I seem to remember this being addressed on these forums somewhere, but my search came up empty; so forgive me if I have missed a discussion on this. We are pulling about 70 RSS feeds onto our (as-yet-unopened) Drupal 4.6.7 site using the Aggregator2 module (the very latest version that works with 4.6.7). Everything is working fine; except the module has the nasty habit of creating duplicate nodes for the same feed item - sometimes not once, but even two, three or four times or even more.

We have a cron run happening every 12 minutes; and the feeds are set to draw anywhere from 15 minutes to three hours, depending on their individual importance. (And I don't know if this is fact, but it appears that, the faster a feed is set to update, the more duplicates are produced from it.)

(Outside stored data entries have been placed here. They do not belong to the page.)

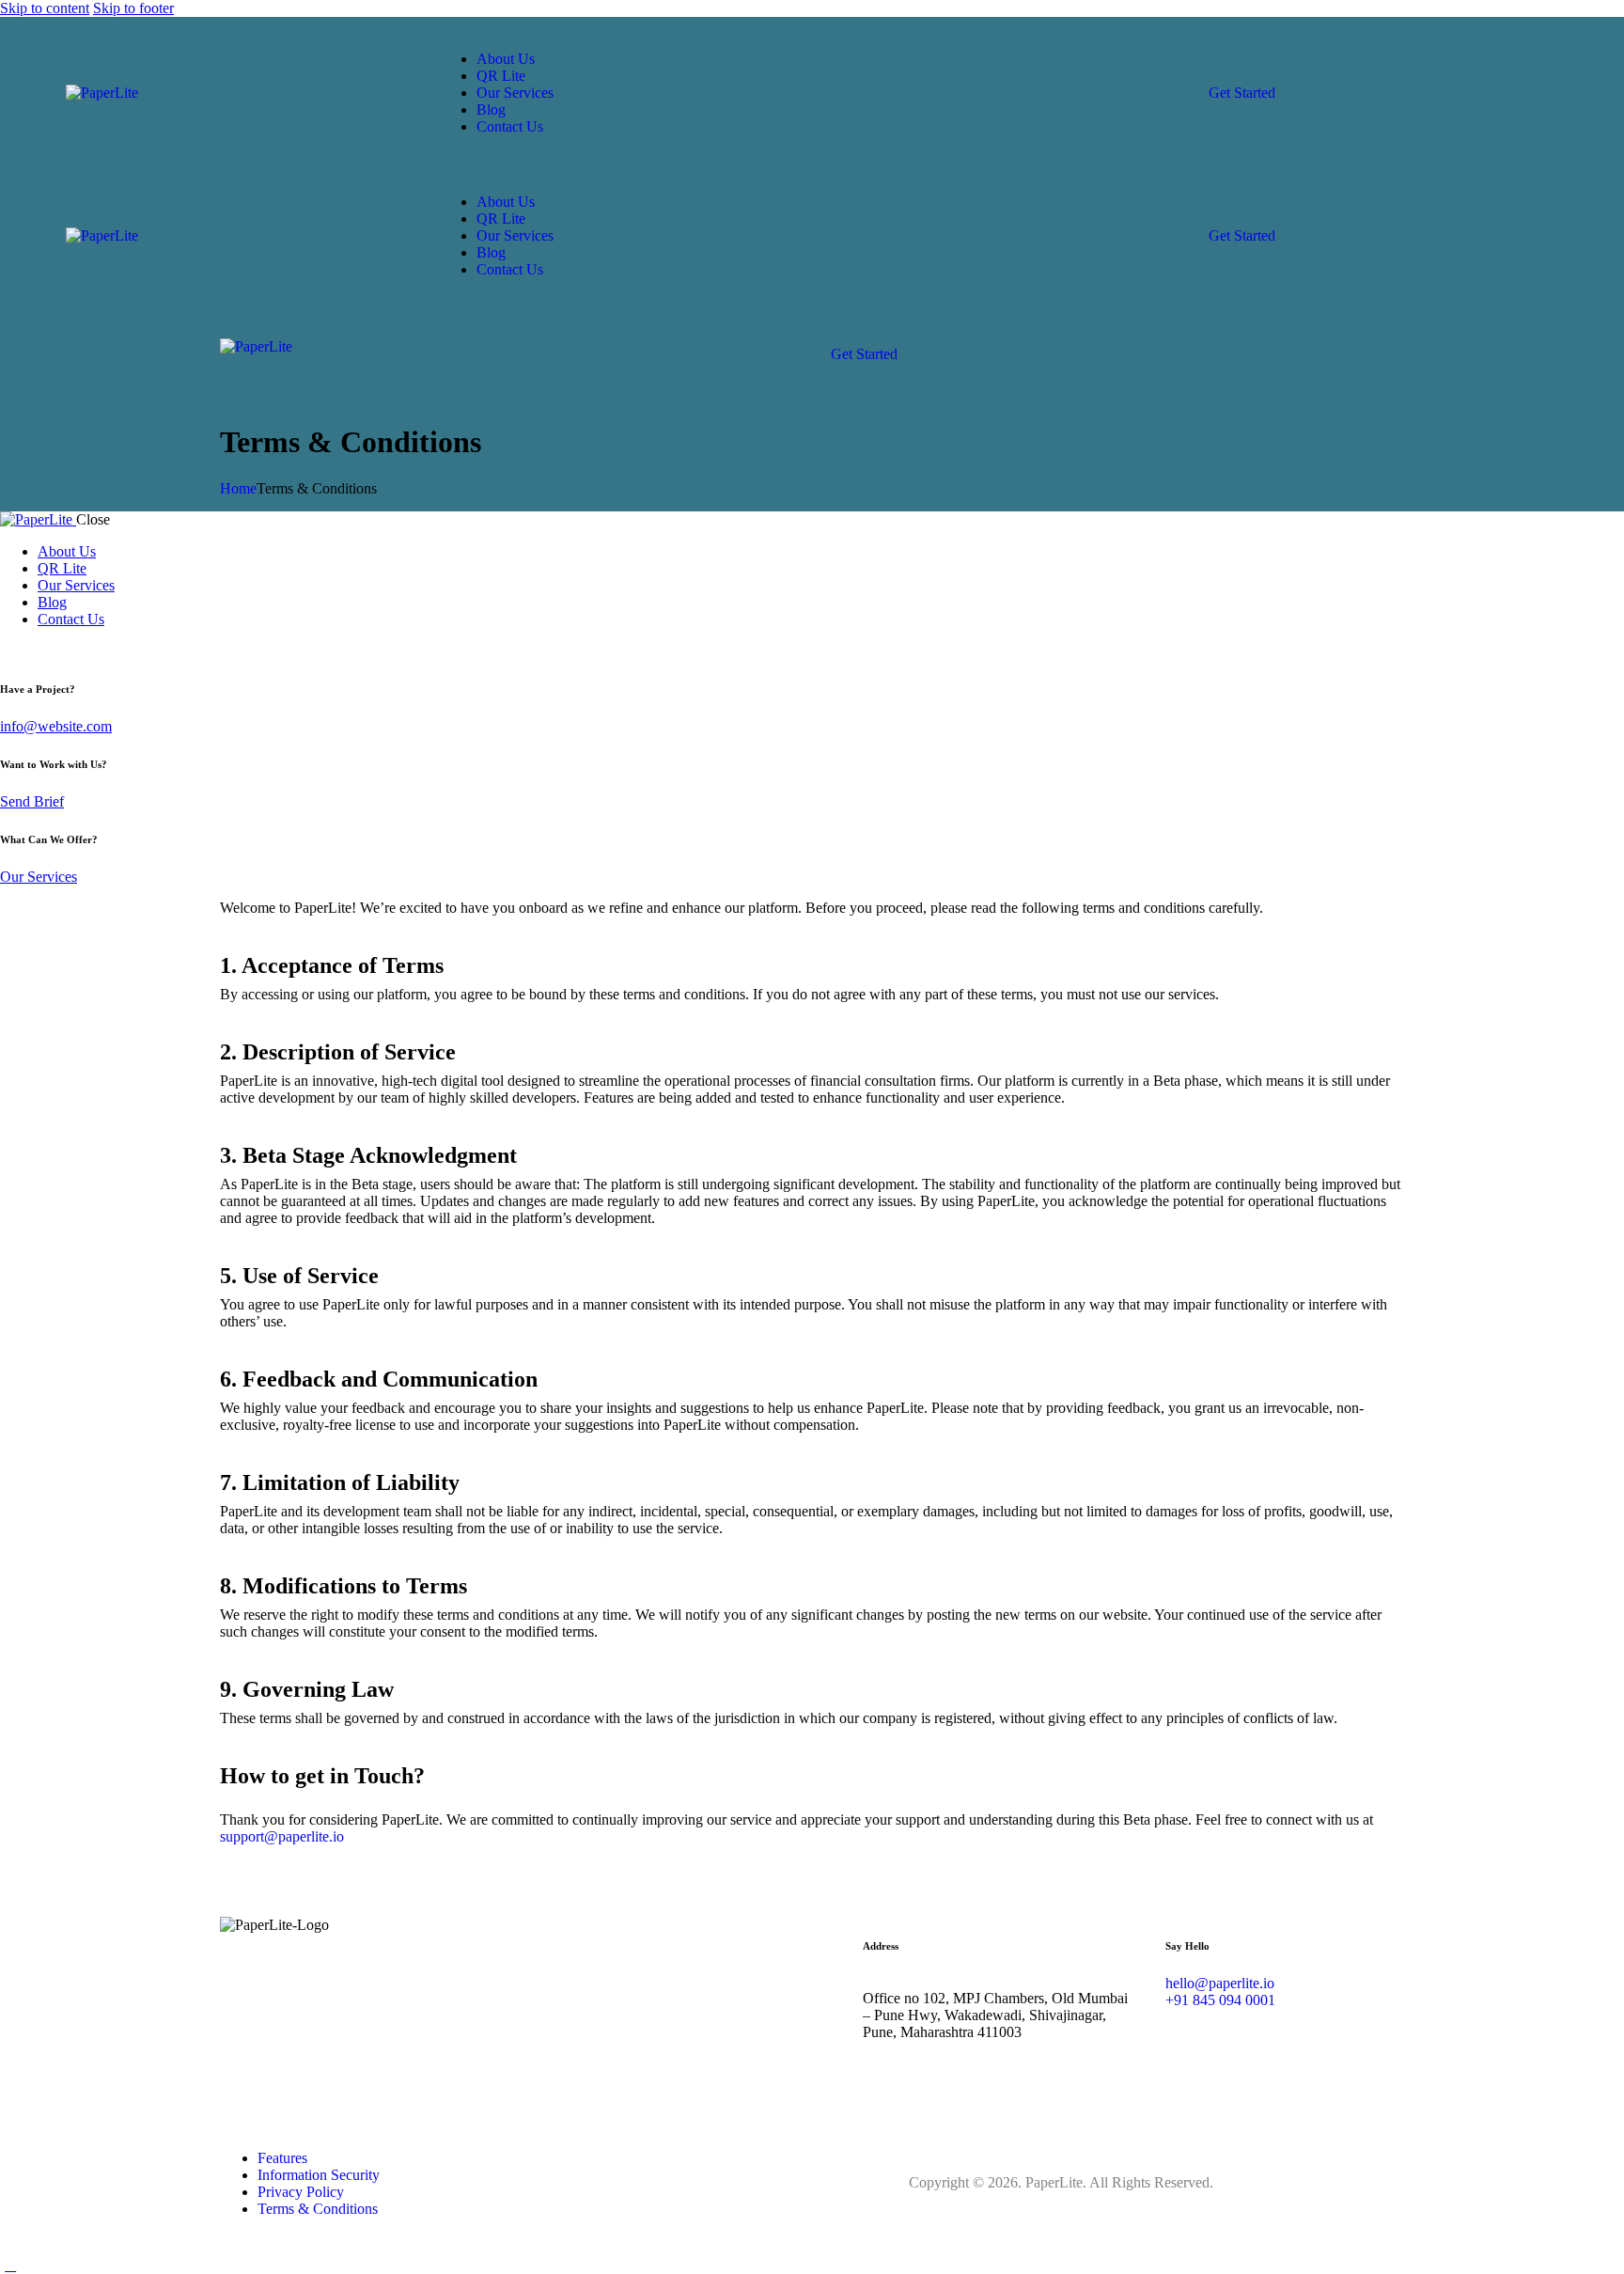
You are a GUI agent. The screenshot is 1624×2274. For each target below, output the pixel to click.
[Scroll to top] (10, 2265)
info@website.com (56, 726)
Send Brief (32, 801)
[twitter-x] (31, 651)
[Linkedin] (1355, 2032)
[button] (837, 337)
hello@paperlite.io (1219, 1983)
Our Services (38, 877)
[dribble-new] (52, 651)
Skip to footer (133, 8)
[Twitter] (1244, 2032)
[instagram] (73, 651)
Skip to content (44, 8)
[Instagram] (1299, 2032)
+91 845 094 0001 (1220, 2000)
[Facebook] (1188, 2032)
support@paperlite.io (282, 1836)
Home (238, 488)
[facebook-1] (10, 651)
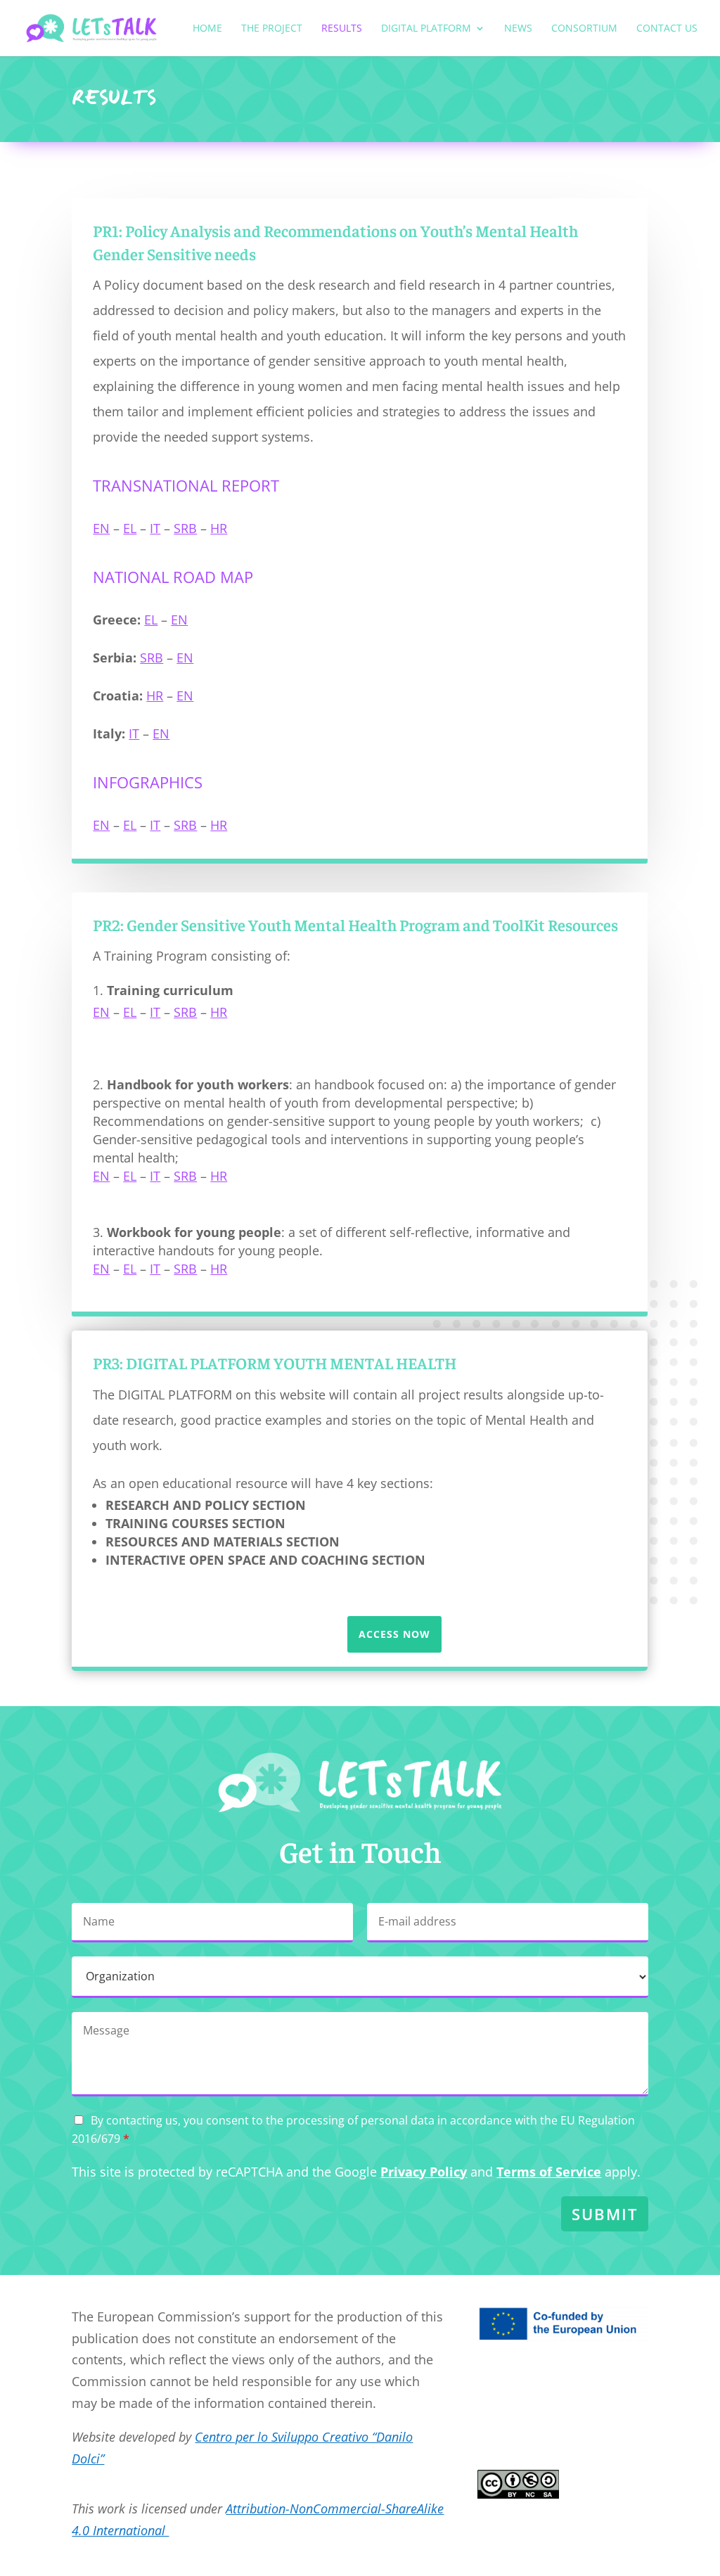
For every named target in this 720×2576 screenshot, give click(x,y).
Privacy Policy (423, 2171)
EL (129, 528)
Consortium (584, 28)
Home (207, 28)
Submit (605, 2213)
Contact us (667, 28)
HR (218, 528)
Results (341, 28)
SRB (185, 528)
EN (101, 528)
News (518, 28)
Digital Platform (426, 28)
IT (155, 528)
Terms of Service (548, 2171)
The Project (271, 28)
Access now (394, 1634)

I should point out that all these feeds are from legitimate news organizations - Reuters, CBS News, MSNBC, etc. - and that according to the logs the cron seems to be executing and completing correctly. We recently changed the individual feeds from "Update" to non-update, per the module writers' recommedation to keep server resources down; however, maybe it's my skewed observation and maybe it's chance, but it seems like since we did that the duplicating problem has actually gotten worse. (Does selecting "Update" *force* the feed to check for duplicate items?)

Finally, I want to point out that what results are not duplicate node *listings* but actual separate duplicate nodes, each with a different Drupal node number. I thought I read somewhere here that one of the 4.6 upgrades was supposed to get rid of this problem. Although it's not crucial, I find these duplications extremely annoying - and I'm afraid the public will, too. Does anyone know how we can get this to stop? My thanks in advance --

Comments

kirkcaraway’s picture

Are you sure the problem is not with the feeds coming from the news sources? My newsreader picks up duplicates coming from sources like CNN, Washington Post, etc. all the time. Sometimes it's the site editing or updating these stories, which causes their RSS feed to post them again. Sometimes you can see no difference, because the change is on their backend.

Take a look at these feeds in a reader (I use Bloglines.com) and make sure the problem isn't there first.

Good luck.

PS. Is someone working on making Aggregator2 compatible with 4.7?

conkhead’s picture

Thanks, kirk, I will do this. However, I was under the impression that the module looks for the unique GUID number of a feed to decide whether it's already been posted or not. (There's a db table for the GUID numbers, so I assume that's what they're there for. Bad assumption on my part?) All the major publishers seem to use a GUID numbering system, so I assume this should take care of the problem. (Or are you saying that the publishers put out duplicate items with *different* GUID numbers? Oh, the horror... :-)

Re: your P.S.: We decided to build this upcoming (fricking enormous - maybe too big for its own good... :-) site around Drupal version 4.6, and we do not regret that decision; however, we're already planning a site around 4.7 and it would be great to have a version of Aggregator2. This is a much-needed module, IMHO, that executes a unique task. I also hope it's ported --